Please change every "GUI agent" to "interface agent" in the rows below and leave all other text as it is.

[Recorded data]
----------------
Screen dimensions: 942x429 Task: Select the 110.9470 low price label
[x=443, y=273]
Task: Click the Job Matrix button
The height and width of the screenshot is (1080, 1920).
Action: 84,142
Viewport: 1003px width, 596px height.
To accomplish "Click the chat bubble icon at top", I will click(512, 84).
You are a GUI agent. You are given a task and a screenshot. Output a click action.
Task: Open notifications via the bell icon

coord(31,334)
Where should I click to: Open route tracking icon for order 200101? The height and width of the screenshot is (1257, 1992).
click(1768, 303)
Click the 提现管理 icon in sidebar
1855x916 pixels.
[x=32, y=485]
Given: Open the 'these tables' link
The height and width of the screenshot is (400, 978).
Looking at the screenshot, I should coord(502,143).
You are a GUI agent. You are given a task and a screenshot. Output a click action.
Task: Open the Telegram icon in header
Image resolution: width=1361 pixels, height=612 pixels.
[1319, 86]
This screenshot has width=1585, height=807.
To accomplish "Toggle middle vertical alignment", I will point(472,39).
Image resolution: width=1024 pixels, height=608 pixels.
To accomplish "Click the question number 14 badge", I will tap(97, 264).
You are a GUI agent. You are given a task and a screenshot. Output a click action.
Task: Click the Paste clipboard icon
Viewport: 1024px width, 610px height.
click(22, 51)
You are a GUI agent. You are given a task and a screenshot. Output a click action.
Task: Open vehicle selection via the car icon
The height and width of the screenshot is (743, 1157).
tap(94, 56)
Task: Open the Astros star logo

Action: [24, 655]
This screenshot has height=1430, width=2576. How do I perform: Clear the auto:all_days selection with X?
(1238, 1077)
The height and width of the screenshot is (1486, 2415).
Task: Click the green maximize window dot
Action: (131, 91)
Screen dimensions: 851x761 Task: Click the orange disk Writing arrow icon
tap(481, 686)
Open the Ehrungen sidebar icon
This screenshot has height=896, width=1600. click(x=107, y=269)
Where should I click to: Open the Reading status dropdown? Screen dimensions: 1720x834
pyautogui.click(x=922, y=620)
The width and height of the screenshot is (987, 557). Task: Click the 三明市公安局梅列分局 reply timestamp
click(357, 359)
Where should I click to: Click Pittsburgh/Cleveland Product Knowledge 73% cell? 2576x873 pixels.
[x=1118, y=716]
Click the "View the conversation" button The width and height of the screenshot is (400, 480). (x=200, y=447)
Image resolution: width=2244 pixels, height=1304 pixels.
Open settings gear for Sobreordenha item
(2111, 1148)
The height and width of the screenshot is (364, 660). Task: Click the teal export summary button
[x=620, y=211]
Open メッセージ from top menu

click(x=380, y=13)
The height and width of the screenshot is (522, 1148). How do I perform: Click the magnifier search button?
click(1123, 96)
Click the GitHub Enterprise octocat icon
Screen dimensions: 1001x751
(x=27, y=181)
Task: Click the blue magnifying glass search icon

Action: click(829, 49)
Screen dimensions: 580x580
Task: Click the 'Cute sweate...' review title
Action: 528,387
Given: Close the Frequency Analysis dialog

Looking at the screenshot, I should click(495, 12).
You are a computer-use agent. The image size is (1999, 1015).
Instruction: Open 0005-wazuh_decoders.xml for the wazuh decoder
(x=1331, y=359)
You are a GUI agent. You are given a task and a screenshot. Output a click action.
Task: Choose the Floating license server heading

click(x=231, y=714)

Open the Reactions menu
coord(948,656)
----------------
▶ [Completed task]
Screen dimensions: 942x429 Task: Select the 110.9470 low price label
[x=443, y=273]
Task: Click the Job Matrix button
The height and width of the screenshot is (1080, 1920).
Action: 84,142
Viewport: 1003px width, 596px height.
To accomplish "Click the chat bubble icon at top", I will click(512, 84).
You are a interface agent. You are given a task and a screenshot. Output a click action.
Task: Open notifications via the bell icon

coord(31,334)
Where should I click to: Open route tracking icon for order 200101? The height and width of the screenshot is (1257, 1992).
click(1768, 303)
Click the 提现管理 icon in sidebar
1855x916 pixels.
[x=32, y=485]
Given: Open the 'these tables' link
The height and width of the screenshot is (400, 978).
Looking at the screenshot, I should coord(502,143).
You are a interface agent. You are given a task and a screenshot. Output a click action.
Task: Open the Telegram icon in header
Image resolution: width=1361 pixels, height=612 pixels.
[1319, 86]
This screenshot has width=1585, height=807.
To accomplish "Toggle middle vertical alignment", I will point(472,39).
Image resolution: width=1024 pixels, height=608 pixels.
To accomplish "Click the question number 14 badge", I will tap(97, 264).
You are a interface agent. You are given a task and a screenshot. Output a click action.
Task: Click the Paste clipboard icon
Viewport: 1024px width, 610px height.
click(22, 51)
You are a interface agent. You are given a task and a screenshot. Output a click action.
Task: Open vehicle selection via the car icon
The height and width of the screenshot is (743, 1157).
tap(94, 56)
Task: Open the Astros star logo

Action: [24, 655]
This screenshot has height=1430, width=2576. How do I perform: Clear the auto:all_days selection with X?
(1238, 1077)
The height and width of the screenshot is (1486, 2415).
Task: Click the green maximize window dot
Action: (131, 91)
Screen dimensions: 851x761 Task: Click the orange disk Writing arrow icon
tap(481, 686)
Open the Ehrungen sidebar icon
This screenshot has height=896, width=1600. click(x=107, y=269)
Where should I click to: Open the Reading status dropdown? Screen dimensions: 1720x834
pyautogui.click(x=922, y=620)
The width and height of the screenshot is (987, 557). Task: Click the 三明市公安局梅列分局 reply timestamp
click(357, 359)
Where should I click to: Click Pittsburgh/Cleveland Product Knowledge 73% cell? 2576x873 pixels.
[x=1118, y=716]
Click the "View the conversation" button The width and height of the screenshot is (400, 480). (x=200, y=447)
Image resolution: width=2244 pixels, height=1304 pixels.
Open settings gear for Sobreordenha item
(2111, 1148)
The height and width of the screenshot is (364, 660). Task: Click the teal export summary button
[x=620, y=211]
Open メッセージ from top menu

click(x=380, y=13)
The height and width of the screenshot is (522, 1148). How do I perform: Click the magnifier search button?
click(1123, 96)
Click the GitHub Enterprise octocat icon
Screen dimensions: 1001x751
(x=27, y=181)
Task: Click the blue magnifying glass search icon

Action: click(829, 49)
Screen dimensions: 580x580
Task: Click the 'Cute sweate...' review title
Action: 528,387
Given: Close the Frequency Analysis dialog

Looking at the screenshot, I should click(495, 12).
You are a computer-use agent. The image size is (1999, 1015).
Instruction: Open 0005-wazuh_decoders.xml for the wazuh decoder
(x=1331, y=359)
You are a interface agent. You are given a task and a screenshot. Output a click action.
Task: Choose the Floating license server heading

click(x=231, y=714)

Open the Reactions menu
coord(948,656)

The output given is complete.